Use Cases
Discover how TrustGraph can be applied to solve real-world AI and knowledge management challenges.
Enterprise Applications
Knowledge Management
Transform scattered enterprise documentation, databases, and institutional knowledge into interconnected knowledge graphs. Enable AI agents to provide contextual answers that understand how different pieces of information relate to each other.
Customer Support Intelligence
Build AI agents that understand the full context of customer interactions, product relationships, and support history. Provide more accurate and contextually relevant support responses.
Research & Development
Create knowledge graphs from research papers, patent databases, and internal R&D documentation. Enable AI agents to identify connections between different research areas and suggest novel approaches.
Regulatory Compliance
Map complex regulatory requirements and their relationships to business processes. Enable AI agents to provide contextual compliance guidance that understands how different regulations interconnect.
Supply Chain Intelligence
Model complex supply chain relationships and dependencies. Enable AI agents to provide insights about supply chain risks and opportunities based on interconnected data.
Financial Analysis
Connect financial data, market information, and business intelligence into comprehensive knowledge graphs. Enable AI agents to perform more sophisticated financial analysis and risk assessment.
Common Scenarios
Intelligent Document Processing
Go beyond simple document retrieval to understand how documents relate to each other. AI agents can provide answers that span multiple documents and understand contextual relationships.
Decision Support Systems
Build AI agents that can reason about complex business decisions by understanding the relationships between different factors, stakeholders, and outcomes.
Competitive Intelligence
Create knowledge graphs that connect market data, competitor information, and industry trends. Enable AI agents to provide strategic insights based on comprehensive relationship understanding.
Expert Systems
Capture and formalize expert knowledge in knowledge graphs. Enable AI agents to provide expert-level guidance while maintaining transparency about the reasoning process.
Data Integration & Unification
Break down data silos by creating unified knowledge graphs that connect information across different systems and departments.
Implementation Patterns
GraphRAG Implementation
Implement Graph Retrieval-Augmented Generation to improve AI response quality by leveraging relationship understanding rather than simple document similarity.
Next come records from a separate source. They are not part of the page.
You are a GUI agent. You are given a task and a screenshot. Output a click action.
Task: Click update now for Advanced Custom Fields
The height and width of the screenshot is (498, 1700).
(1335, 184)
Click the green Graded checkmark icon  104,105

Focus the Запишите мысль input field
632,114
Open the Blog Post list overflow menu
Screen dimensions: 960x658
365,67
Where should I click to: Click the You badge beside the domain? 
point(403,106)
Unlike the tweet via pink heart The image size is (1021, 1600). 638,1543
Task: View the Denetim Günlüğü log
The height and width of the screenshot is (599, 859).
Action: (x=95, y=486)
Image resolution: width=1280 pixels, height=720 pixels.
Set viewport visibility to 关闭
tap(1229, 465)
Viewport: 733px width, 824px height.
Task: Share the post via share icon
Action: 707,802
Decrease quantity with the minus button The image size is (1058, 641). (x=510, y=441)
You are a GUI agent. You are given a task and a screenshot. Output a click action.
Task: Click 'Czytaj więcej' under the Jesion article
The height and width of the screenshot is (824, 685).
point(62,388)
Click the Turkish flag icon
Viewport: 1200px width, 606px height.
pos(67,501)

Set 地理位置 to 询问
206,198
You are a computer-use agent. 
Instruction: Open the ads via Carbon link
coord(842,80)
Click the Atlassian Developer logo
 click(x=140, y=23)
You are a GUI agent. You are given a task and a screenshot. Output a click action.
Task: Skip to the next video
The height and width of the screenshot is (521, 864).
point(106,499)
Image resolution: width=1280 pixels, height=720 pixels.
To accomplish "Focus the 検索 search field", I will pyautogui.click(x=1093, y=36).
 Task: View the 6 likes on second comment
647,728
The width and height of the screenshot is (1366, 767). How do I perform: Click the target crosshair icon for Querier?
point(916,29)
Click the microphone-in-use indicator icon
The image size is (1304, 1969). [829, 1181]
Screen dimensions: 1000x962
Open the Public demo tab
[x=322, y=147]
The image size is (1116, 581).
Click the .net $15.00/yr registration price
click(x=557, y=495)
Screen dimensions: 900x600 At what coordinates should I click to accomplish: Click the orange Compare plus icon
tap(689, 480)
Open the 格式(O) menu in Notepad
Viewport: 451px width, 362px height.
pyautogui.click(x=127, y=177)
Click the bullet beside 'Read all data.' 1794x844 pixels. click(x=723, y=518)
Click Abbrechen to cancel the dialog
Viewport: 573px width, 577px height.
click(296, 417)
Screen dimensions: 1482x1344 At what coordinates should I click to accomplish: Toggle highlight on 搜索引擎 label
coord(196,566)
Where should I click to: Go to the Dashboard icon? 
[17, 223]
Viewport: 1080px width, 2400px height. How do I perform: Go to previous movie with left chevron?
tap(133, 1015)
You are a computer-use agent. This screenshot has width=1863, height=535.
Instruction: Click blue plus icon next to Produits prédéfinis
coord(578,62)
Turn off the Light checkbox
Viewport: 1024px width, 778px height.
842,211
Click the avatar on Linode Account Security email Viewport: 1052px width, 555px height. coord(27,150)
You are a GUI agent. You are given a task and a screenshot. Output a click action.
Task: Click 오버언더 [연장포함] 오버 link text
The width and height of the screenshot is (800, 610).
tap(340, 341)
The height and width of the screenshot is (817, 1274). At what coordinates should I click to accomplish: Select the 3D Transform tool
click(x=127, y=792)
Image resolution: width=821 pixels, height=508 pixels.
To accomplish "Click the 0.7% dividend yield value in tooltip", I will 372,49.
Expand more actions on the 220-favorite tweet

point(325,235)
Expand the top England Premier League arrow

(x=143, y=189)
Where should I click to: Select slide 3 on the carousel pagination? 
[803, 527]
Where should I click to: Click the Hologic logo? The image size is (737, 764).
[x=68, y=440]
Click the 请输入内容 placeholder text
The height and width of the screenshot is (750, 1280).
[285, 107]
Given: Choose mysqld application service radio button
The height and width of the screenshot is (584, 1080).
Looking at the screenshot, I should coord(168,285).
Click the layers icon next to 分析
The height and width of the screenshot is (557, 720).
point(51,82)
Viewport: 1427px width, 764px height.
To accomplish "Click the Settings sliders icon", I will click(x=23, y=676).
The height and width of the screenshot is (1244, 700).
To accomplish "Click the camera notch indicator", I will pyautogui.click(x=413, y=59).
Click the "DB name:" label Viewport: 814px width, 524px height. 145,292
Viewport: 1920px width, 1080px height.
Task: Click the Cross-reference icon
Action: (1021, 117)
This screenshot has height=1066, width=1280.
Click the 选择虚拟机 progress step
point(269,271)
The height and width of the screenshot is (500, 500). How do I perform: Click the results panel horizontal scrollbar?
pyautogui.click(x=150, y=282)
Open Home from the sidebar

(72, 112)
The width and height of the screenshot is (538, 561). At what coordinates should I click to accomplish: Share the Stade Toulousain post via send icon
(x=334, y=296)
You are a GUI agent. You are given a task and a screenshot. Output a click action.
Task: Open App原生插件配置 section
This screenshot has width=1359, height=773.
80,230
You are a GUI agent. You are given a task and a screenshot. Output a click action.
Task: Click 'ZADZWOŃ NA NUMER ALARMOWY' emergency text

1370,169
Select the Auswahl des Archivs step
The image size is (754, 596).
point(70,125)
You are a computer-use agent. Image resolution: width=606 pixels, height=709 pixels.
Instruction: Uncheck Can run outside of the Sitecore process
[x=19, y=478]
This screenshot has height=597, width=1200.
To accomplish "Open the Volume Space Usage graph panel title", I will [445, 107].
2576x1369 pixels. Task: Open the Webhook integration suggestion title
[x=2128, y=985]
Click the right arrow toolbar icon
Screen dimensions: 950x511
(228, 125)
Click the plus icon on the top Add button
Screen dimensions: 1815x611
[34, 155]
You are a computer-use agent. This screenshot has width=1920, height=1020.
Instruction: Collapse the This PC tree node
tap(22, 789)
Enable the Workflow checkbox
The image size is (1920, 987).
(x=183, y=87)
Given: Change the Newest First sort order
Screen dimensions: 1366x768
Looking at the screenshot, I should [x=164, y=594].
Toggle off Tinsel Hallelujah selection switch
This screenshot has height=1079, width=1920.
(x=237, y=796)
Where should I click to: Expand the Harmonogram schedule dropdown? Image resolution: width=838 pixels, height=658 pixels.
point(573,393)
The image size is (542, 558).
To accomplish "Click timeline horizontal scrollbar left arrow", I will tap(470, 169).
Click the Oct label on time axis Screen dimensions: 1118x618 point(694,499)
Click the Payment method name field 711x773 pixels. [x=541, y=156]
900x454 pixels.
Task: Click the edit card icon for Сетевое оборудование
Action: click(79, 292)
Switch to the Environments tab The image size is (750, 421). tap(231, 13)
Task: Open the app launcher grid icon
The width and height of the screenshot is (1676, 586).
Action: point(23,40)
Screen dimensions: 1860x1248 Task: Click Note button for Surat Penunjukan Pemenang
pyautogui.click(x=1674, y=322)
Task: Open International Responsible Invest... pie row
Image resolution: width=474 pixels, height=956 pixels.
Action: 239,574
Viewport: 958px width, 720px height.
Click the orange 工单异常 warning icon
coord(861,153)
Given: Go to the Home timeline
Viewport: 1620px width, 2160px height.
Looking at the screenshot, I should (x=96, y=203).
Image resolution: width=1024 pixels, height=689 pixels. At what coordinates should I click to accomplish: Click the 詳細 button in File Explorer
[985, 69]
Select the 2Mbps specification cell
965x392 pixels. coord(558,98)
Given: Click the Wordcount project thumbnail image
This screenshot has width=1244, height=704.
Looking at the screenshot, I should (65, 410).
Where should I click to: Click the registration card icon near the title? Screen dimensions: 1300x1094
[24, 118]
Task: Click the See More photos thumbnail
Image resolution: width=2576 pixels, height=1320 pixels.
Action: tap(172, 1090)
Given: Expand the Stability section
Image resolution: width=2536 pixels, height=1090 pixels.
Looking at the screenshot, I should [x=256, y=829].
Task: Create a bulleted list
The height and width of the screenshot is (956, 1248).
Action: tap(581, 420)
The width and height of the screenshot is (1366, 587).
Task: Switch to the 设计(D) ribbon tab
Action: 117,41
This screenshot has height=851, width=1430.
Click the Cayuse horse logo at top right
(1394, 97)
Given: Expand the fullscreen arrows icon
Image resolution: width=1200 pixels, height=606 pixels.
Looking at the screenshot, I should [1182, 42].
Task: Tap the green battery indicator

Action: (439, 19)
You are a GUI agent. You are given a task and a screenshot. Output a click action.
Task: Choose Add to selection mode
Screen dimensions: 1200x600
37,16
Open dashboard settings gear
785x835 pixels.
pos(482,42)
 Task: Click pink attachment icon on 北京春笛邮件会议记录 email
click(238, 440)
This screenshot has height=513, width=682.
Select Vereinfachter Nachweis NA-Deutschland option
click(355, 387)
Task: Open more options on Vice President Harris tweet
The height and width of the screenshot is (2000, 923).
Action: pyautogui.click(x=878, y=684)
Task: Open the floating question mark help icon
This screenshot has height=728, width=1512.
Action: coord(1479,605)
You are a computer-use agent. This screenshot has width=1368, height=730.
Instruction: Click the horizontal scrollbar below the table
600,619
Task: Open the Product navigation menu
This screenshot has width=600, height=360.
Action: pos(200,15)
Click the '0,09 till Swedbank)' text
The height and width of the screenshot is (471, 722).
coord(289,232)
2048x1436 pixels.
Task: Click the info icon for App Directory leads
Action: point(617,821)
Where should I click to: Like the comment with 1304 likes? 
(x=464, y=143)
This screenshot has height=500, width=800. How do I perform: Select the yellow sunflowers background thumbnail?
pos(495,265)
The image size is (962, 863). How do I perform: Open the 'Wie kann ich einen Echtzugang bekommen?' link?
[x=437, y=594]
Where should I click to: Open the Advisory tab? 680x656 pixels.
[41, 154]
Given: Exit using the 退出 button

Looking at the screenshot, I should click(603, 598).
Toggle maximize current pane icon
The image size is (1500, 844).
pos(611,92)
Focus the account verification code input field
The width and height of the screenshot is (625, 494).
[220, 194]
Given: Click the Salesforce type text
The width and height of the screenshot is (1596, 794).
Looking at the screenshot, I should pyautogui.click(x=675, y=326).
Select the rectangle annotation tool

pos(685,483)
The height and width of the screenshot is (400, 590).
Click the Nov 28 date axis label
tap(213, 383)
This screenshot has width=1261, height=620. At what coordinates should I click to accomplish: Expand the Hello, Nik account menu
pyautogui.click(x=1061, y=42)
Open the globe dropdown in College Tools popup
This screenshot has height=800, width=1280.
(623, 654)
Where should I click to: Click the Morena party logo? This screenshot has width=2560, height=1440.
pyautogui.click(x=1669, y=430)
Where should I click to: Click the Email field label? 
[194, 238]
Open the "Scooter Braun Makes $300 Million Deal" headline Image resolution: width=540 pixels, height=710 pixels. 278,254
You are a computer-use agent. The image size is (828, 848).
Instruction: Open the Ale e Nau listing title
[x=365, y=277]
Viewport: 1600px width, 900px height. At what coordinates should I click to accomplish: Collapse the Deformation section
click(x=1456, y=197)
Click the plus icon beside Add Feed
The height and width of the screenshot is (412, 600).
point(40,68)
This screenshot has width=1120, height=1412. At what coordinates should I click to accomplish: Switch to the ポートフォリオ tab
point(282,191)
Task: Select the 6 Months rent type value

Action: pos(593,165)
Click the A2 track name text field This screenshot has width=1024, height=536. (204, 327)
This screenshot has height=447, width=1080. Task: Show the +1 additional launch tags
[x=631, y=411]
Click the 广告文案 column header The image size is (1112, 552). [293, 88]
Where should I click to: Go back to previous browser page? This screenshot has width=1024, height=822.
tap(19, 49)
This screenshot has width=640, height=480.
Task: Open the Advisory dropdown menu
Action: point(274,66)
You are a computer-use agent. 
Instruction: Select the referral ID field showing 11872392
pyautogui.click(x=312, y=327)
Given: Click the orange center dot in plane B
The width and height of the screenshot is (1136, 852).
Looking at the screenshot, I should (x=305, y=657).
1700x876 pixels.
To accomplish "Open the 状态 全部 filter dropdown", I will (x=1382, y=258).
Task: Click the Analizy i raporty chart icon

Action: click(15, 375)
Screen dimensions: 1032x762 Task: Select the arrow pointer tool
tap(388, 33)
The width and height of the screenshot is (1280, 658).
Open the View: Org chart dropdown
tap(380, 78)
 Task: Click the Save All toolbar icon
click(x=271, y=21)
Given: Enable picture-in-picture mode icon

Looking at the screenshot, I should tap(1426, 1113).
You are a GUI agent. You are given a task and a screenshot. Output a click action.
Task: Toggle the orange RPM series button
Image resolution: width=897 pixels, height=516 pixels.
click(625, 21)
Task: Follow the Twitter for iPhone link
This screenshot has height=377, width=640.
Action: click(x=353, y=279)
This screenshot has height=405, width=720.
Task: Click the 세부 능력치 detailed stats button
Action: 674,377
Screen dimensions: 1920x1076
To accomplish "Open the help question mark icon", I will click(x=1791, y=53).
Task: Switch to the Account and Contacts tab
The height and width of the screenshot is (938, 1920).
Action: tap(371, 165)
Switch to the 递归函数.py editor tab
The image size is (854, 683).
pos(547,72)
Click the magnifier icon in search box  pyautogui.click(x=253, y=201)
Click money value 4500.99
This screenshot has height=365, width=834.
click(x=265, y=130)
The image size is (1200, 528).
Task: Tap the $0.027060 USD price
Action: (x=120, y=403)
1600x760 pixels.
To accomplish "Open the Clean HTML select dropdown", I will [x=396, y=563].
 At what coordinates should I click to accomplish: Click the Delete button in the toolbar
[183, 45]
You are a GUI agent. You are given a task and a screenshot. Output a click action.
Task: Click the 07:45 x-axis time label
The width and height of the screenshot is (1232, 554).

Multi-Source Knowledge Integration
Combine data from multiple sources (databases, documents, APIs) into coherent knowledge graphs that preserve relationships and context.
Incremental Knowledge Building
Start with core knowledge domains and gradually expand knowledge graphs as more data becomes available and new relationships are discovered.
Contextual AI Agent Development
Build AI agents that understand not just what information exists, but how different pieces of information connect and influence each other.
Success Factors
Data Quality & Relationships
Success depends on identifying and accurately modeling the relationships between different data entities.
Iterative Development
Knowledge graphs improve over time as more data is processed and relationships are refined.
Domain Expertise
Combining domain expertise with TrustGraph’s technology ensures that knowledge graphs accurately represent real-world relationships.
Integration Strategy
Successful implementations integrate TrustGraph with existing tools and workflows rather than requiring complete system replacement.